Pyrrolic FeN4 models for FeNC catalysts: the influence of planarity on electronic properties and Mössbauer parameters

Abstract

A promising alternative for platinum-based electrocatalysts for the oxygen reduction reaction are single-atom catalysts, particularly those based on iron, nitrogen and carbon. The active sites in these FeNC catalysts are conceived of as individual FeN₄ centres embedded in a carbon matrix, often approximated by a planar sheet. While the coordination of FeN₄ centres via pyridinic nitrogen atoms, i.e. six-membered rings, does not break the symmetry of the graphene plane, coordination via pyrrolic, i.e. five-membered rings, induces defects in the carbon matrix that can lift its planarity. Deviation from planarity is expected to influence the electronic properties of the FeN₄ centres. An open question is whether spectroscopic techniques can detect such differences.
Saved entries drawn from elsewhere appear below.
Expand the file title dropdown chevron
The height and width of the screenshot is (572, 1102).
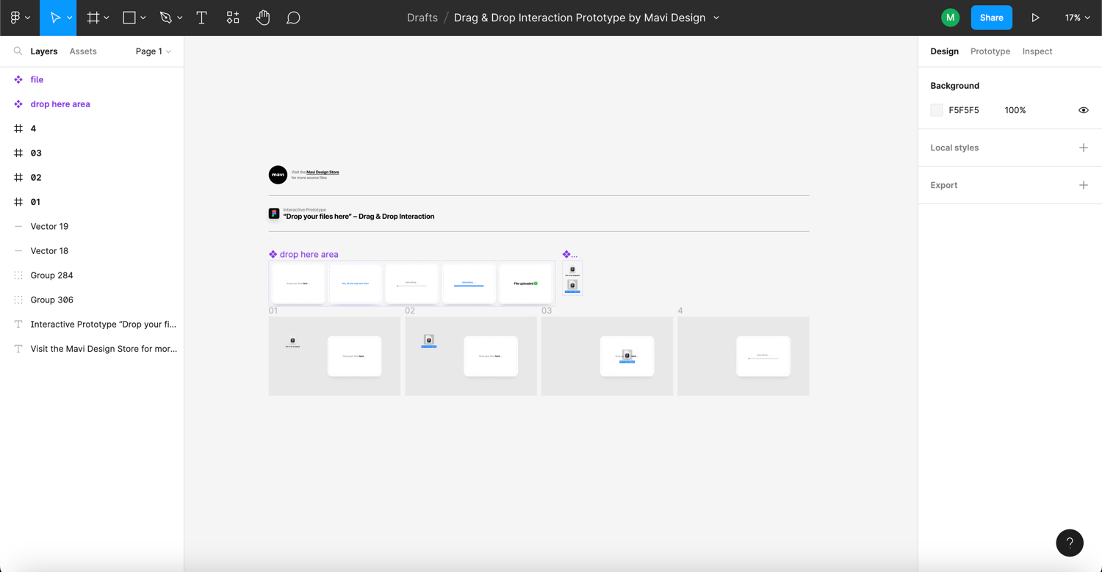tap(716, 18)
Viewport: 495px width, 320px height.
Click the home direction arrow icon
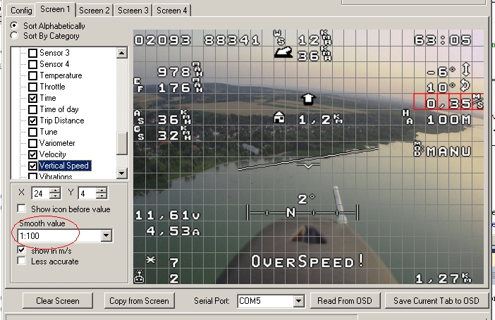pos(307,98)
Among these, Mössbauer spectroscopy is of central importance to characterising FeNC catalyst materials. Since pyrrolic models have recently emerged as a spectroscopically and thermodynamically consistent model for FeNC active sites, we herein compare three different pyrrolic FeN₄ models proposed in the literature and discuss whether and how these pyrrolic centres can be discerned spectroscopically.